Rushing to Paradise
- Cover of first edition (hardcover)
- Author: J. G. Ballard
- Language: English
- Genre: Thriller
- Publisher: Flamingo
- Publication date: 1994
- Publication place: United Kingdom
- Media type: Print (Hardcover & Paperback)
- Pages: 239 pp
- ISBN: 0-00-224134-X
- OCLC: 31078296

= Rushing to Paradise =

1994 novel by J. G. Ballard

Rushing to Paradise is a novel by British author J. G. Ballard, first published in 1994.

The novel relates the fictional tale of a small and eccentric group of environmentalists attempting to save the albatross on the Pacific island of St. Esprit from nuclear tests by the French government.

== Plot summary ==

Dr. Barbara is a disgraced doctor who forms a small band of environmentalists to attempt to save the albatross from nuclear testing by the French government on the remote Pacific island of St. Esprit. Neil, a naïve 16-year-old, joins the group and the story is told from his perspective.
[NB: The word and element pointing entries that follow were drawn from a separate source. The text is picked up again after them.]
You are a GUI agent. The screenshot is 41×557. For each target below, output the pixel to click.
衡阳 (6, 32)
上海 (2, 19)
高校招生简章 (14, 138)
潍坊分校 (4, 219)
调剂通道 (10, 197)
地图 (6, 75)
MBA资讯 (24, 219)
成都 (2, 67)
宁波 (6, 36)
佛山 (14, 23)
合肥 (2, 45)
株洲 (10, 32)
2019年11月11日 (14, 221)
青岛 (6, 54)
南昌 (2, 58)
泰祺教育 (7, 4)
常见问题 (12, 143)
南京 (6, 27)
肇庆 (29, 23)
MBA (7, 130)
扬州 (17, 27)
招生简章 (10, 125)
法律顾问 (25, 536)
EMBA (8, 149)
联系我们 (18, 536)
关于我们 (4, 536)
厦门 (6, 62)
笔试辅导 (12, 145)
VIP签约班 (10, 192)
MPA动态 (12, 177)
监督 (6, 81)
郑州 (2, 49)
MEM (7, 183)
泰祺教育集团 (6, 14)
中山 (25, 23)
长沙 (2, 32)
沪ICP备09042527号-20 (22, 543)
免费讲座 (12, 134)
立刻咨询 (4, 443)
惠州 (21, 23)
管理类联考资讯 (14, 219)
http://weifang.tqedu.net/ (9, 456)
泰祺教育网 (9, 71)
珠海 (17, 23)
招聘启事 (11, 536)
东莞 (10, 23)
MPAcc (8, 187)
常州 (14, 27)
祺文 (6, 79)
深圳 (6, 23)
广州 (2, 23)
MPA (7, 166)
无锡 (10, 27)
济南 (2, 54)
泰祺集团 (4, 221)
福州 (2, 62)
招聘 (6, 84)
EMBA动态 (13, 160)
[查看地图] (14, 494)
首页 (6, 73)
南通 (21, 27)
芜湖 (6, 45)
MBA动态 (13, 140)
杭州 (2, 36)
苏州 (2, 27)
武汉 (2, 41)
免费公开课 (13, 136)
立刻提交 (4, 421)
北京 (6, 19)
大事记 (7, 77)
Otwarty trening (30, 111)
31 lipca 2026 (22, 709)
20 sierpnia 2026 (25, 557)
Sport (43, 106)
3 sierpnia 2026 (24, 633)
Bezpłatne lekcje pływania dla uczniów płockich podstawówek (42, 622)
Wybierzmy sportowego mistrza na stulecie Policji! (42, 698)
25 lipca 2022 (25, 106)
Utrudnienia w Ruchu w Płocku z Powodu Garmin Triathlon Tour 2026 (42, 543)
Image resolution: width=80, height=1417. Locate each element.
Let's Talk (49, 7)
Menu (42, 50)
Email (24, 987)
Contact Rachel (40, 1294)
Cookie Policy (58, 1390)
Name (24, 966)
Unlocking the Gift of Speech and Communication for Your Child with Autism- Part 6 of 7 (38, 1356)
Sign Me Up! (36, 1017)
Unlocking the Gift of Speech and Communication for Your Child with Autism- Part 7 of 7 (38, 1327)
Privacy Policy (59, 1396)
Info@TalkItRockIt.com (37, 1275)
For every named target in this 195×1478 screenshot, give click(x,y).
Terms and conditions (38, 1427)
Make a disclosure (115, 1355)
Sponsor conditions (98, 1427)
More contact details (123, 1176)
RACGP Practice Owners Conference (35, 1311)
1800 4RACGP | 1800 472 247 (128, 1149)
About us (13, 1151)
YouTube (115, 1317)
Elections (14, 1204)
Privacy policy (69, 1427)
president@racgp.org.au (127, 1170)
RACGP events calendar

During an illegal landing on the island, Neil is caught on film being shot in the foot by a French soldier. The subsequent news coverage makes Neil, and their environmental campaign, media celebrities. This allows a return visit to the island with a larger and more eccentric group of campaigners.

Whilst attempting to land, a French navy frigate collides with their boat. This event is broadcast live to the world by the cameraman who dies in the collision. The subsequent adverse news coverage causes the French to leave the campaigners unmolested on the island.

The coverage also leads to a deluge of gifts from well wishers all over the world, a steady stream of visitors and a growing collection of endangered animals which are meant to use the island as sanctuary.

Visitors include a representative from Club Med who investigates whether the island can be turned into a resort.

These excesses cause Dr. Barbara to manipulate Neil and other residents to commit ever greater acts of sabotage to cut themselves off from the outside world. Gradually, the male residents of the island (except Neil) become ill and slowly die under the 'care' of Dr. Barbara. As fewer able bodied residents are left, the endangered animals they are supposed to be saving are killed and eaten.

Slowly, Neil realises that his role is to father as many children as possible from the female residents. As more visitors arrive on the island, the female members stay and the male members disappear. When another young man arrives on the island, Neil's role as stud is in jeopardy and he too becomes ill whilst the new arrival is kept healthy.

Slowly, over the course of the story, the environmentalists change from being the sane ones in an insane world into total insanity as Dr. Barbara's all female 'paradise' is constructed.

Neil and the remaining residents are rescued in the nick of time by the French navy, after a couple who only just manage to escape alert the authorities to what is really happening on the island.